![]() |
MATARAM BL - Momentum peringatan Hari Ulang Tahun ke-80 Republik Indonesia di kaki Gunung Rinjani dimaknai dengan cara berbeda.
Ratusan pecinta alam dan masyarakat yang diprakarsai Mapala FEB Universitas Mataram menggelar perayaan kemerdekaan melalui pendakian ke Pos II dengan menggelar sarasehan dan upacara bendera melawan segala bentuk reduksi makna Gunung Rinjani.
Adapun perwakilan masyarakat setempat yang hadir. Salah satunya, yakni Komunitas SembaluNina sebagai perwakilan dari masyarakat Sembalun yang menjadi penerima konsekuensi langsung dari salah kelola di kawasan gunung api tertinggi ketiga Indonesia tersebut.

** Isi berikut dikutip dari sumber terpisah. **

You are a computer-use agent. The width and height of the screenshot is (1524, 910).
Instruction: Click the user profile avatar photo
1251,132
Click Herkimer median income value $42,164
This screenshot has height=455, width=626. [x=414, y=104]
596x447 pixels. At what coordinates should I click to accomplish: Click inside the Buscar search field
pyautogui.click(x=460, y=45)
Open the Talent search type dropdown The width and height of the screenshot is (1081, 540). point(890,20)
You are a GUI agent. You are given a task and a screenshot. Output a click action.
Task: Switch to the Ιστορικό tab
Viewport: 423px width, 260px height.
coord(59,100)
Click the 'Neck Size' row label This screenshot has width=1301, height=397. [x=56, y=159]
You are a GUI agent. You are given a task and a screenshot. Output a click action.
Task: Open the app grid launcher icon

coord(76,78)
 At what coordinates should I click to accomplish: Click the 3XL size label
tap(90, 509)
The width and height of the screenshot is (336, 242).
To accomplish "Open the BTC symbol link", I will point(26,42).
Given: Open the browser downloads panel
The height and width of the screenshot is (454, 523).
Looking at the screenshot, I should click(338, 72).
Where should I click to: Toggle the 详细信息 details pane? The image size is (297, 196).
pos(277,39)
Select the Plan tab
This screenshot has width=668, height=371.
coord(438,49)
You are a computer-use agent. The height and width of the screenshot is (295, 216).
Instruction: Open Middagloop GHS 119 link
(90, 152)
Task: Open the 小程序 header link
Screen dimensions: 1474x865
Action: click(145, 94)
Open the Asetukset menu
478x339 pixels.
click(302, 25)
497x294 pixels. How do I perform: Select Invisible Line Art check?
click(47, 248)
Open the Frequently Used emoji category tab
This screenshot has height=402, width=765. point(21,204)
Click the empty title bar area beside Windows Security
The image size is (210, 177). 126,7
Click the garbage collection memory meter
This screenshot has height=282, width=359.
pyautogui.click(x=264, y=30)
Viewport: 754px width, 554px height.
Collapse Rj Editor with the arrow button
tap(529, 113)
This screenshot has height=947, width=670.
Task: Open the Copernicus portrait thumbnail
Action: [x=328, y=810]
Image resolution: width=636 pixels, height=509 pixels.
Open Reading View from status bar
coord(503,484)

Ketua SembaluNina, Lia mengatakan bahwa sarasehan dengan berbagai komunitas pencinta alam ini, merupakan bentuk keprihatinan semua komunitas. Di antaranya, Aliansi Rinjani Bagus yang sejak awal konsisten menolak komersialisasi kawasan konservasi di Gunung Rinjani.
“Kita memaknai Rinjani dengan cara yang berbeda. Bagi wisatawan Rinjani hanya destinasi, bagi pemerintah ia hanya salah satu sumber retribusi, bagi investor ia hanya area eksploitasi. Tapi bagi masyarakat, Rinjani adalah ibu dan rumah," ujar Lia dalam siaran tertulisnya, Senin 18 Agustus 2025.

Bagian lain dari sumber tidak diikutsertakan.